The Board of Directors of Allakos has unanimously approved the transaction, deeming it in the best interests of Allakos shareholders. A tender offer is set to commence by April 15, 2025, to acquire all outstanding Allakos common stock, with the merger expected to finalize in May 2025. The offer price falls within the current analyst target range of $0.30 to $0.40 per share. InvestingPro data reveals that while the company maintains a strong current ratio of 4.81, it has been rapidly burning through its cash reserves.
Allakos shareholders holding approximately 8.07% of the common stock have committed to tendering their shares and supporting the merger through signed support agreements. The completion of the tender offer is contingent upon several conditions, including a majority of the outstanding shares being tendered, the availability of at least $35.5 million in cash at closing (net of costs and liabilities), and other customary closing conditions.
Wilson Sonsini Goodrich & Rosati and Gibson, Dunn & Crutcher LLP are serving as legal counsel to Allakos and Concentra, respectively.

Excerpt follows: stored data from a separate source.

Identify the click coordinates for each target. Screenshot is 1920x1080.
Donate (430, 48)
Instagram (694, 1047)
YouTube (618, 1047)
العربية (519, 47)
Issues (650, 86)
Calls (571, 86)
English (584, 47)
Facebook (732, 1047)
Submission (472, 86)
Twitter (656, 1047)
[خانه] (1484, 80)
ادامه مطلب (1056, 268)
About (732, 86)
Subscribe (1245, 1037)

The proposed merger is subject to risks and uncertainties, including the possibility that closing conditions may not be met and that competing offers could emerge. Allakos cautions investors not to place undue reliance on forward-looking statements related to the merger’s anticipated benefits and timing. For comprehensive analysis of Allakos’s financial health and 16 additional key ProTips, investors can access the detailed research report available on InvestingPro.
This news is based on a press release statement from Allakos Inc.

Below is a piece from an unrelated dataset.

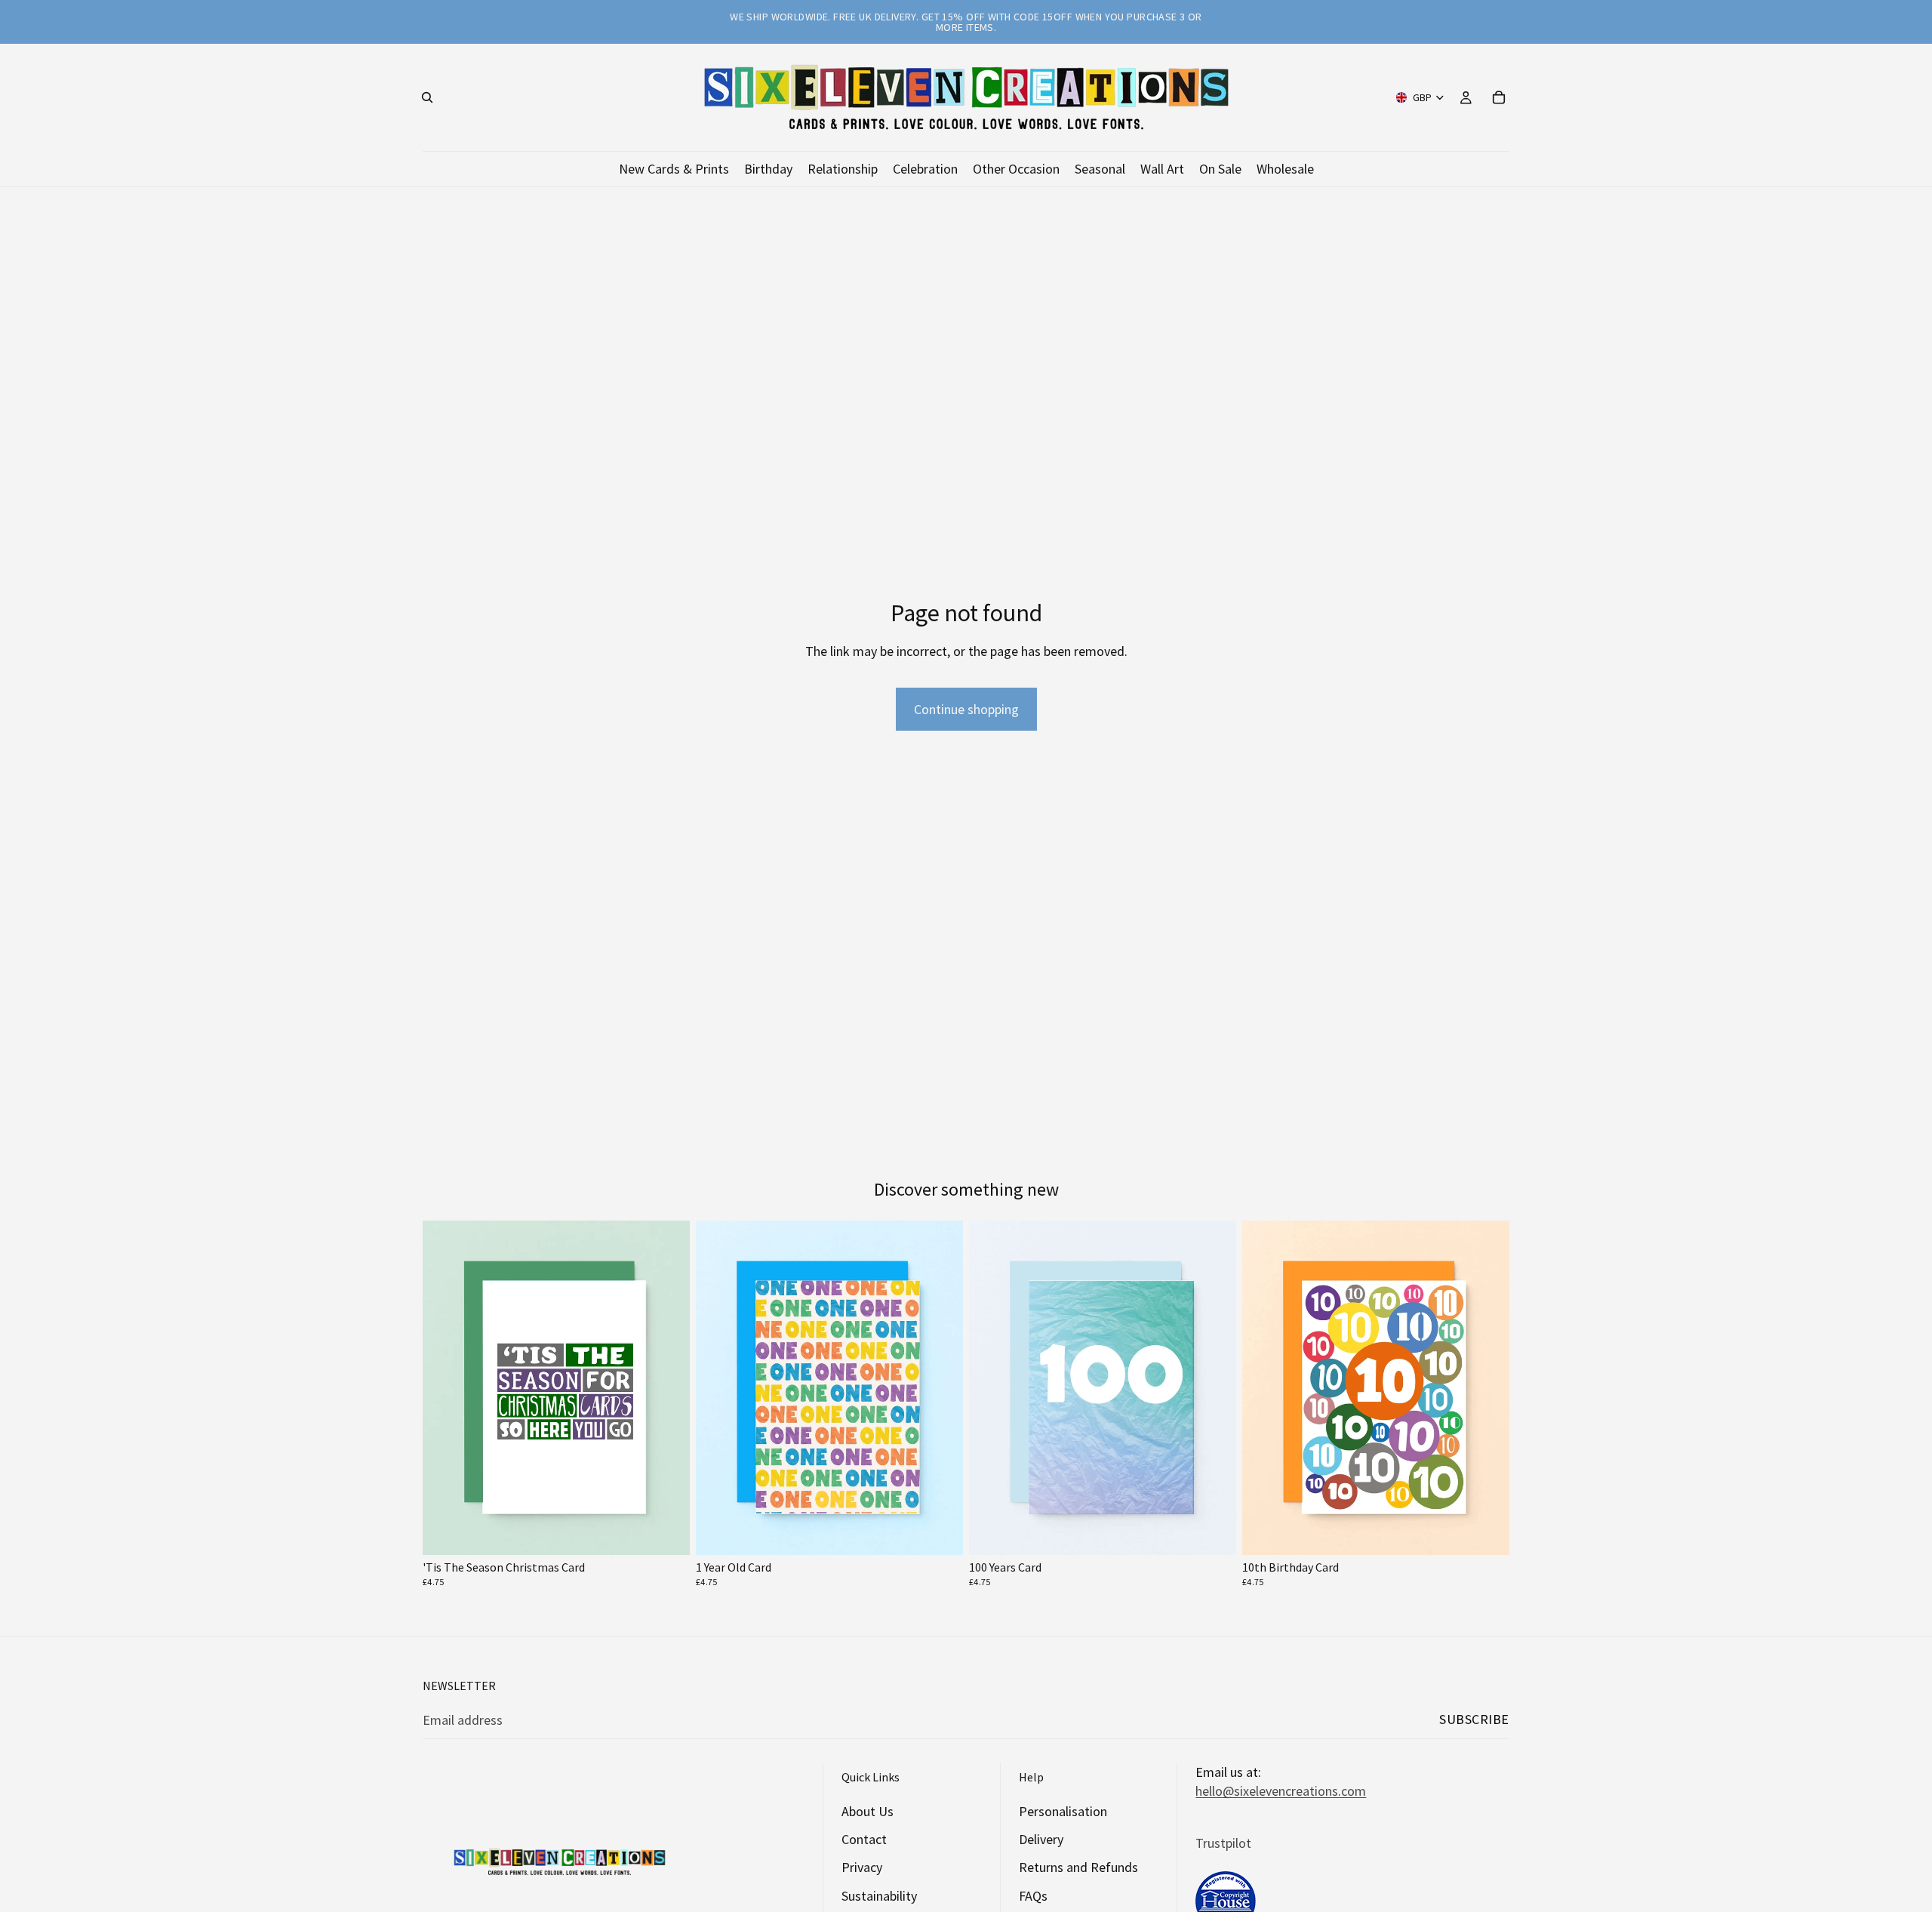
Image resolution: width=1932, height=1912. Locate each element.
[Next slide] (667, 1388)
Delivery (1041, 1839)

In other recent news, Allakos Inc. announced it will cease the development of its AK006 drug following disappointing results from a phase 1 clinical trial for chronic spontaneous urticaria (CSU). The trial showed that AK006 did not provide the expected therapeutic benefits, leading to a decision to discontinue its development and reduce the workforce by approximately 75%. The company is now exploring strategic alternatives and plans to focus on managing its resources carefully. Financially, Allakos ended the fourth quarter of 2024 with around $81 million in cash and expects restructuring costs between $34 million and $38 million, which will impact its cash reserves. Jefferies has reacted to these developments by lowering its price target for Allakos shares to $0.40, although it maintained a "Hold" rating. The firm cited the lack of clinical evidence supporting the drug’s efficacy as a factor in its reassessment. Additionally, Allakos faces potential Nasdaq delisting due to its stock trading below the required $1.00 minimum bid price for 30 consecutive days. The company has been granted a 180-day period to regain compliance with Nasdaq’s listing standards.